ASK me: Residuals

Tammy Crotty has this to ask…

I've been wondering about this since the Bill Cosby scandals, but I was wondering how royalties work. Whenever I hear about people boycotting a tv show/movie/book, I wonder who else receives royalties from that work and so who might be getting more screwed than the creator/star/author. When The Cosby Show was pulled from networks, did that hurt, say, Keisha Knight Pulliam? Would she still be earning some kind of royalties when the show airs? What about production crews and such?

Well, just to be nit-picky, you're mainly asking about residuals, not royalties…but the answer is yes. There are various folks who are compensated when a TV show is rerun and when it isn't, they don't get the money they'd have received when it was. Some folks get residuals and some get royalties or various forms of back-end compensation and profit participation.

Keisha Knight Pulliam gets less…probably way less, and so does the company that owns the show and wishes to use it as a continuing source of revenue. That also happens when the star doesn't disgrace himself and go to prison but the series just plain fails to attract enough viewers for a healthy life in syndication. Some once-popular shows don't.

This may not seem fair. After all, it's not Keisha's fault that so much of America no longer wishes to watch Mr. Cosby scold others for doing the wrong thing. But that's how these things work. Producers, writers, directors, actors and folks in a few more categories share in the ongoing profitability of a show.

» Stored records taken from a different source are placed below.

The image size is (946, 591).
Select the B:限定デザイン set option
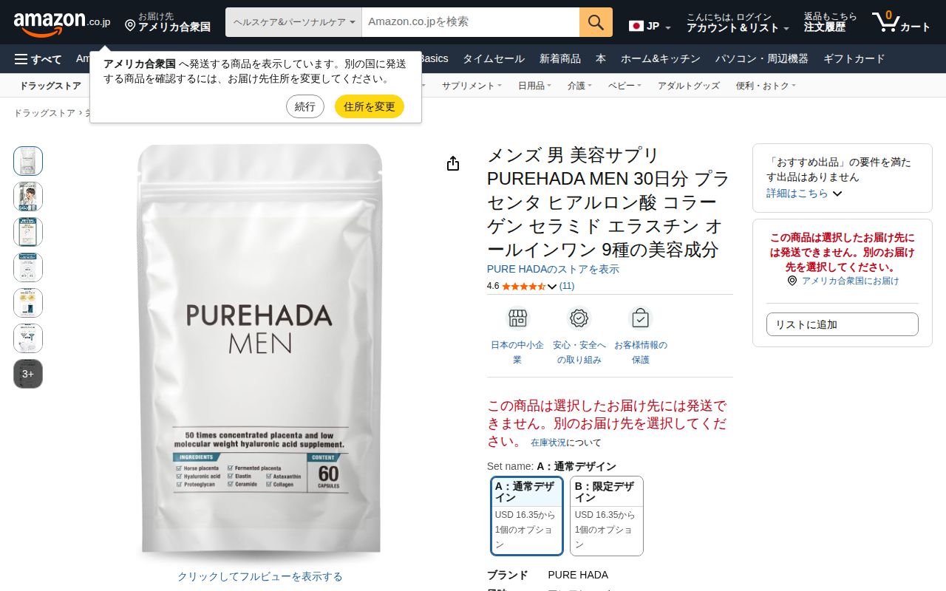pos(607,516)
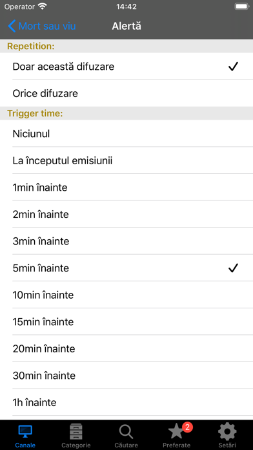Open the Categorie drawer icon
The image size is (253, 450).
pos(76,431)
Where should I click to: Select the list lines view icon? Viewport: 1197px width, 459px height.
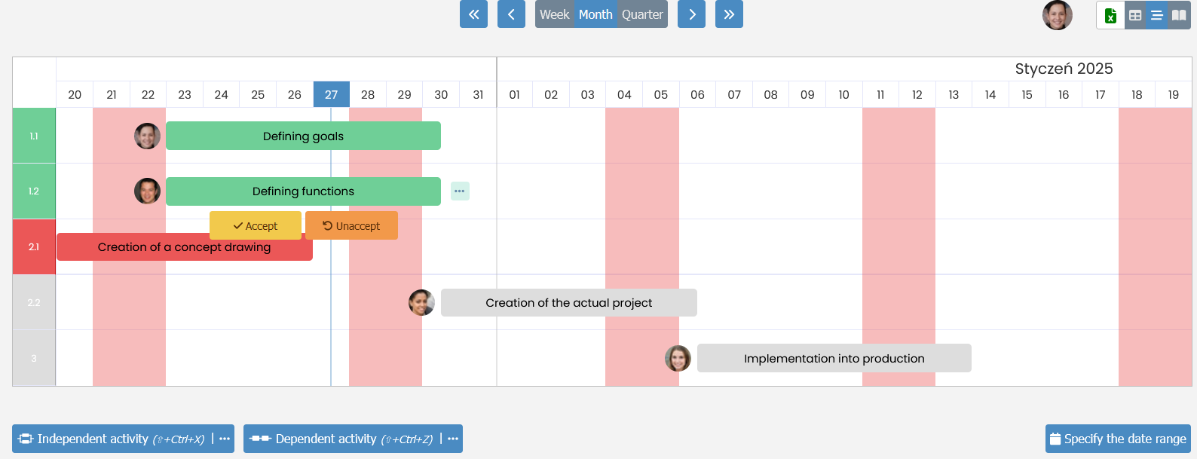click(x=1157, y=15)
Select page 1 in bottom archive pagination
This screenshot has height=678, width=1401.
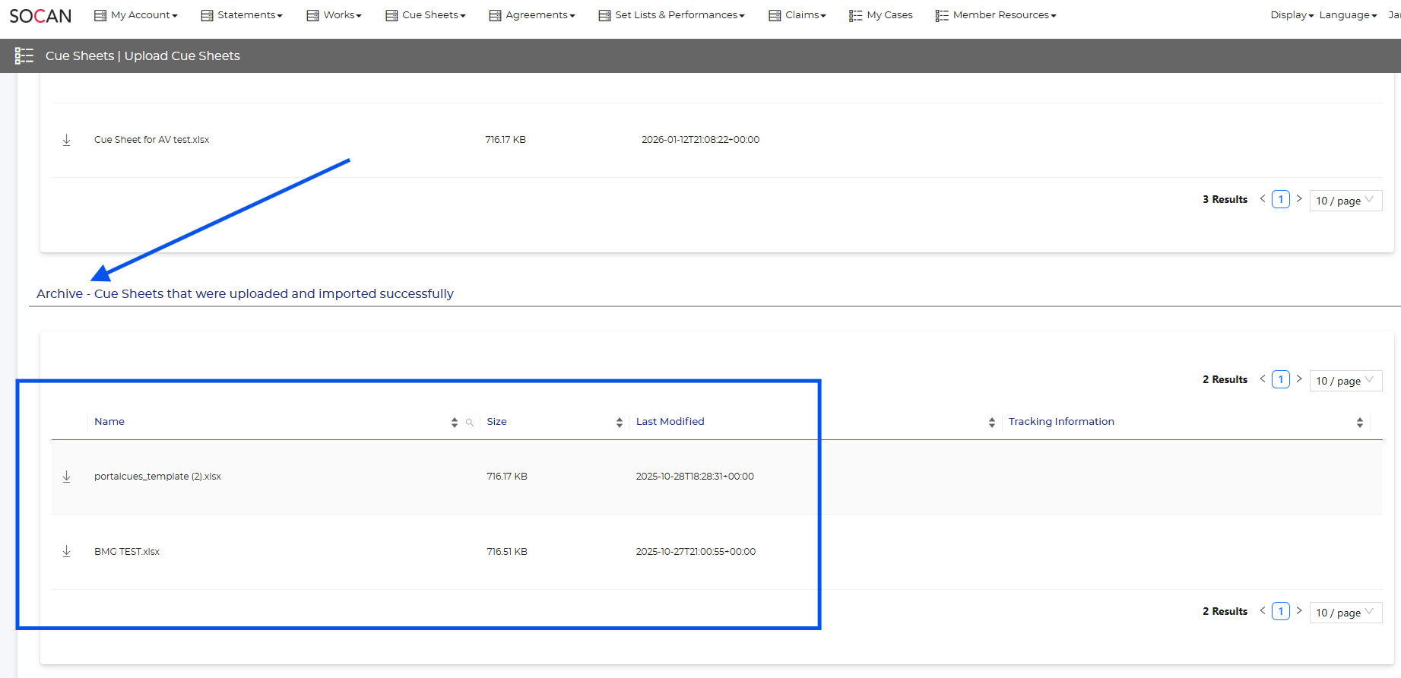pos(1281,611)
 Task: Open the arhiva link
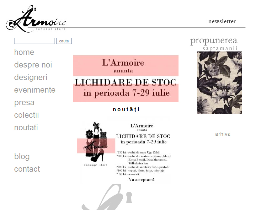(x=223, y=134)
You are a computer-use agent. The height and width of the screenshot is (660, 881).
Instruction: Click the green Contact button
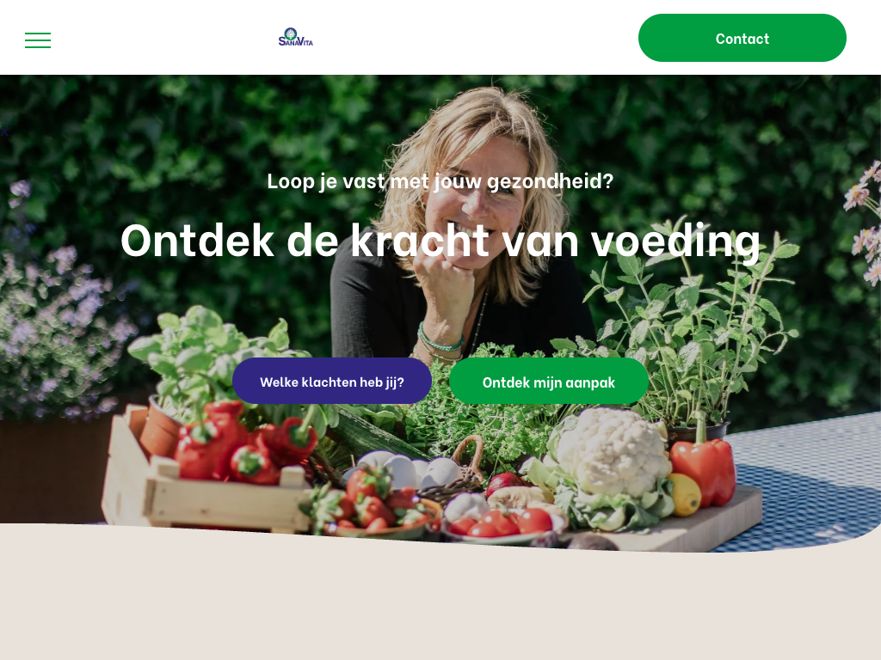tap(742, 38)
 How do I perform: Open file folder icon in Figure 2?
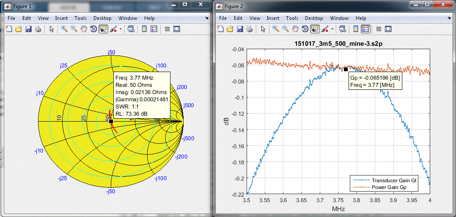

I just got a residual check — one of those tiny ones that cost them more to process and mail than the face value of the check — for an episode I wrote of Bob, one of Mr. Newhart's shorter-run sitcoms. If it runs, I get these checks. If it doesn't, I don't. If it's revealed that Bob Newhart has long been a serial rapist and he goes to jail and no one wants to watch this show, I stand to lose over the next few decades, maybe thirty-five dollars. I sure hope that doesn't happen.